§ **Exercises to complete**:
a) Answer these questions from the World Health Day article:
(i) What does the article give as this year's World Health Day focus?
(ii) What is Mark Flynn's job title?
(iii) What type of surgery is chronic, long term pain particularly associated with?
b) Write out the stretch of the World Health Day article from "A nurse’s insight" through "of his patients.", swapping "World Health Day" for "Health Awareness Day" each time it appears.
==== Text excerpt
A nurse’s insight into World Health Day
Neurosurgical Nurse Manager Mark Flynn says depression, this year’s World Health Day focus, is a condition he watches for with many of his patients.
“On the neurosurgical ward, the majority of our patients are recovering from brain or spinal surgery and the complications of either surgery can have a profound impact on both the patients and their relatives,” he said.
“Physically some patients may experience a loss of motor function, cognitive function and loss confidence in their body image which can all increase the risk of depression.
“Likewise the draining aspect of chronic, long term pain, particularly associated with spinal surgery, can markedly increase the risks.”
Mark said nurses had the privileged position of accompanying patients on their health journey, and could play a big role in helping them stay emotionally well.
“To spend time with a patient, involve them in their care planning and listening to their needs can all have a major impact,” he said.
“For patients who are struggling with their emotional wellbeing while in our care, this is particularly important. Celebrating small victories, setting realistic goals and as much as possible, empowering the patient can have a positive effect on improving their emotional and physical wellbeing.”
========
==== Exercise data
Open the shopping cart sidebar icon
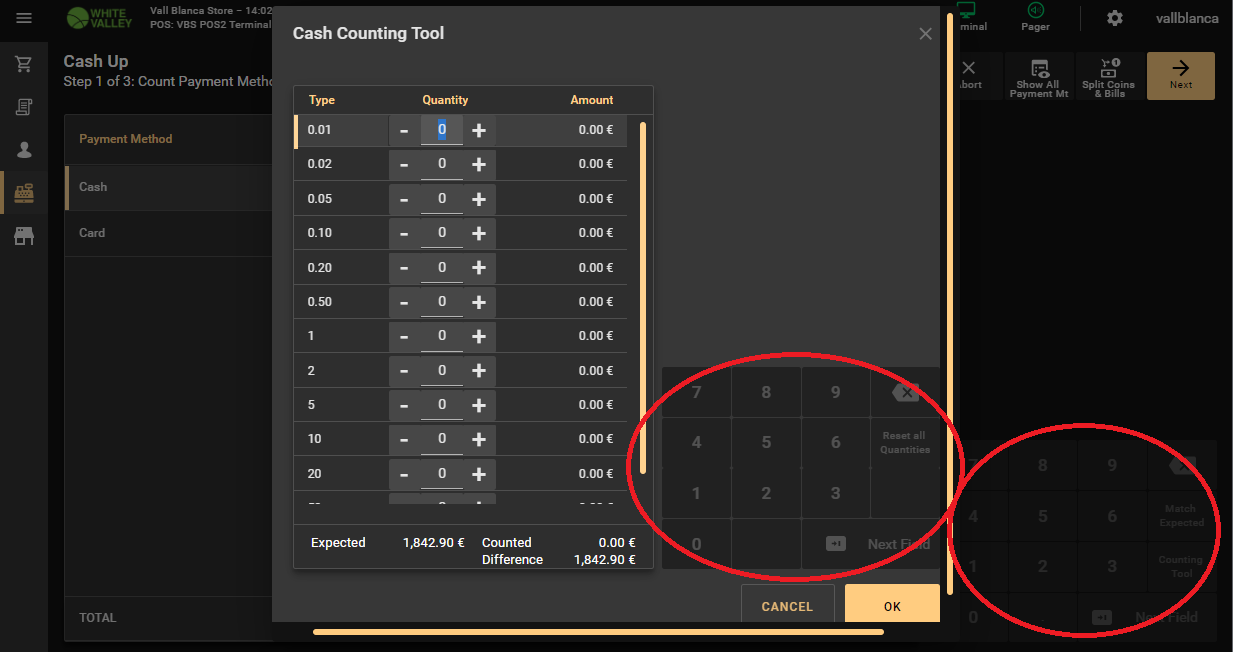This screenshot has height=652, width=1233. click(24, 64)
========
==== Exercise data
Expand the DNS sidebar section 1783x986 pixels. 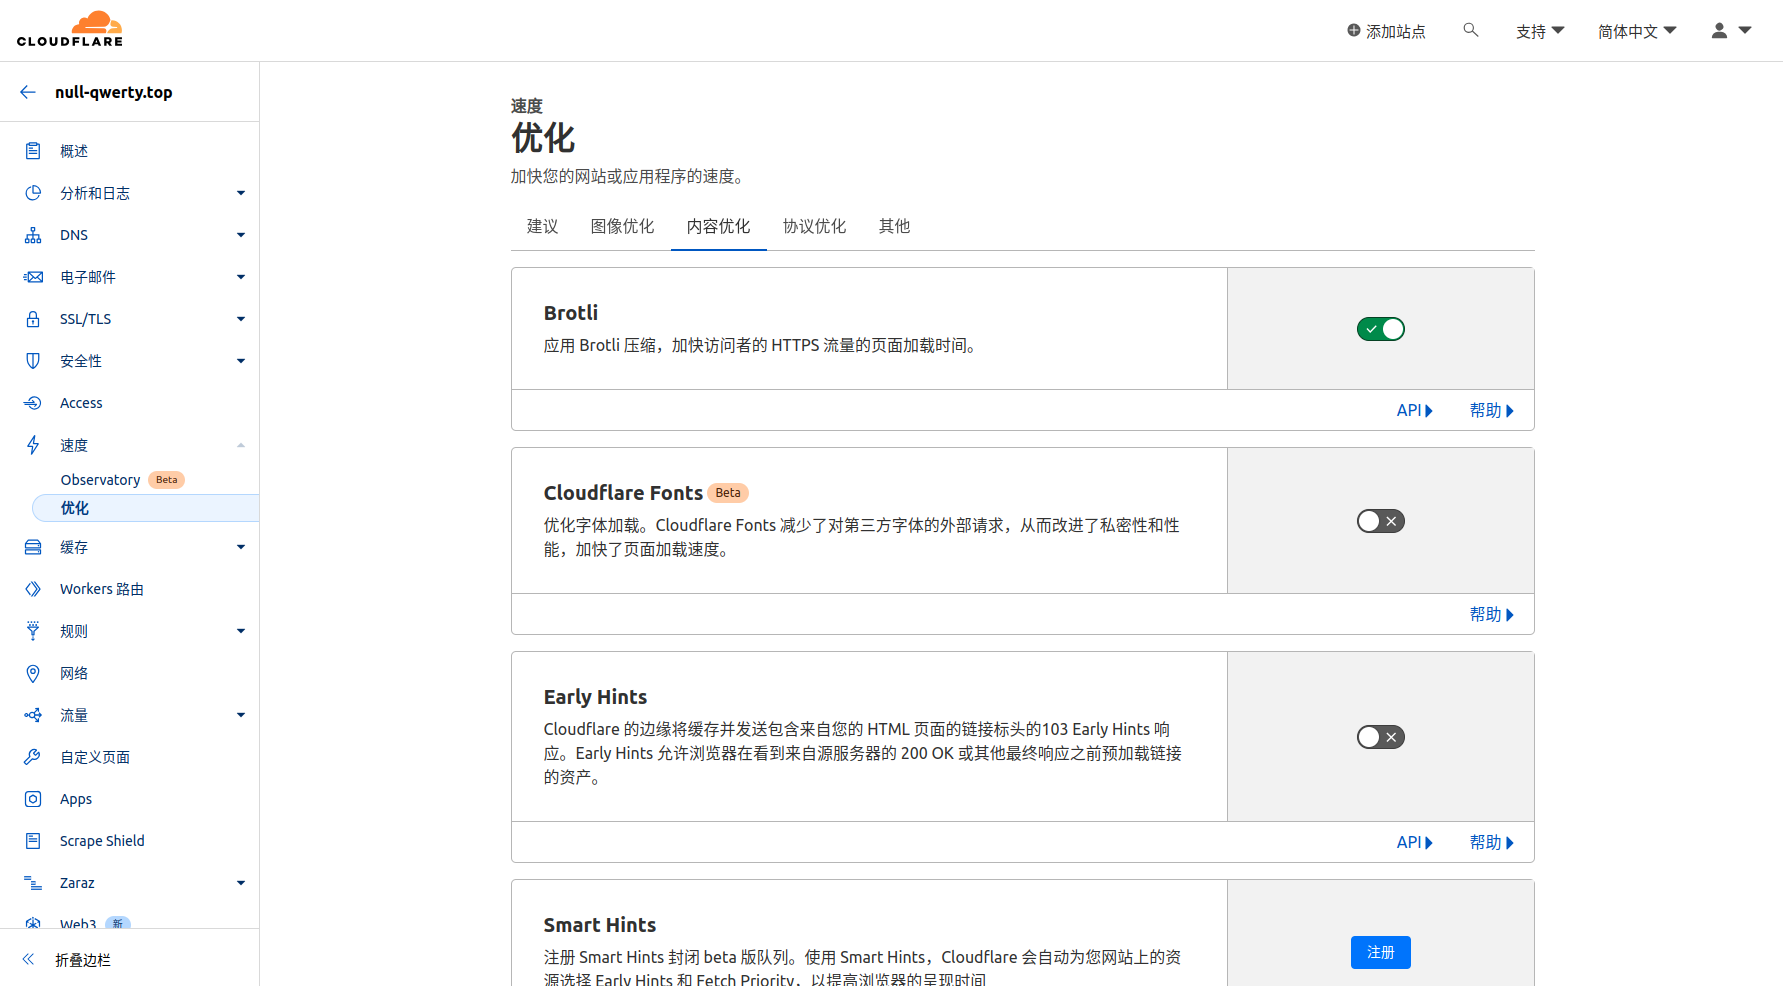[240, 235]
========
§ **Task responses**:
a)
(i) Depression.
(ii) Neurosurgical Nurse Manager.
(iii) Spinal surgery.

b)
A nurse’s insight into Health Awareness Day
Neurosurgical Nurse Manager Mark Flynn says depression, this year’s Health Awareness Day focus, is a condition he watches for with many of his patients.